> _Assignment_
The lines to repeat run from the one containing "Radio The Sentinel 29-06-2026 (635, 660)" through the last line of the records below; repeat them exactly and give nothing more.

> _Given data_
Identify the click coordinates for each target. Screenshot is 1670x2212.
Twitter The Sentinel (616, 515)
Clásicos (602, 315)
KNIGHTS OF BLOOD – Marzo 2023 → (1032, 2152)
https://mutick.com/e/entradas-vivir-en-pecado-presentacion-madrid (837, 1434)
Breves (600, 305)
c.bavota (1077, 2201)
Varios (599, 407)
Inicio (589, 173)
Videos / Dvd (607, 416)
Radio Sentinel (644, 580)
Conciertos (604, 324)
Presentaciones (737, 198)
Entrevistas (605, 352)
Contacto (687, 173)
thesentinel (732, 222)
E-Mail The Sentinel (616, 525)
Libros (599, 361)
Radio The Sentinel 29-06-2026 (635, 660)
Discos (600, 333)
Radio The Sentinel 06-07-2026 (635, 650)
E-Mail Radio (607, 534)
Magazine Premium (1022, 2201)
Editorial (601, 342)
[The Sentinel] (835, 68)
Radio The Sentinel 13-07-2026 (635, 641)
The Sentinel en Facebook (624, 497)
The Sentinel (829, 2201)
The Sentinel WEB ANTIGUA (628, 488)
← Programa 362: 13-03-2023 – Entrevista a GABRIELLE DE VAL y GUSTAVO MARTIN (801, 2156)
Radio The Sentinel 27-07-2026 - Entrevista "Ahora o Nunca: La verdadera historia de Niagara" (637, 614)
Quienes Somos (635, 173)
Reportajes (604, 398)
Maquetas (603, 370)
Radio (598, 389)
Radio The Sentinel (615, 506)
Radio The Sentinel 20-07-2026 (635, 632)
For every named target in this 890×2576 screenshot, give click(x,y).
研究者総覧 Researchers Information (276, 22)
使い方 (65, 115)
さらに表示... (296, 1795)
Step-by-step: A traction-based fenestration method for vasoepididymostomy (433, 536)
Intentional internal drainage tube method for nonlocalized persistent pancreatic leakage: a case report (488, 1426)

> _Output for this exercise_
Radio The Sentinel 29-06-2026 (635, 660)
Discos (600, 333)
Radio The Sentinel 06-07-2026 (635, 650)
E-Mail Radio (607, 534)
Magazine Premium (1022, 2201)
Editorial (601, 342)
[The Sentinel] (835, 68)
Radio The Sentinel 13-07-2026 (635, 641)
The Sentinel en Facebook (624, 497)
The Sentinel (829, 2201)
The Sentinel WEB ANTIGUA (628, 488)
← Programa 362: 13-03-2023 – Entrevista a GABRIELLE DE VAL y GUSTAVO MARTIN (801, 2156)
Radio The Sentinel 27-07-2026 - Entrevista "Ahora o Nunca: La verdadera historia de Niagara" (637, 614)
Quienes Somos (635, 173)
Reportajes (604, 398)
Maquetas (603, 370)
Radio (598, 389)
Radio The Sentinel (615, 506)
Radio The Sentinel 20-07-2026 (635, 632)
For every named target in this 890×2576 screenshot, give click(x,y).
研究者総覧 Researchers Information (276, 22)
使い方 (65, 115)
さらに表示... (296, 1795)
Step-by-step: A traction-based fenestration method for vasoepididymostomy (433, 536)
Intentional internal drainage tube method for nonlocalized persistent pancreatic leakage: a case report (488, 1426)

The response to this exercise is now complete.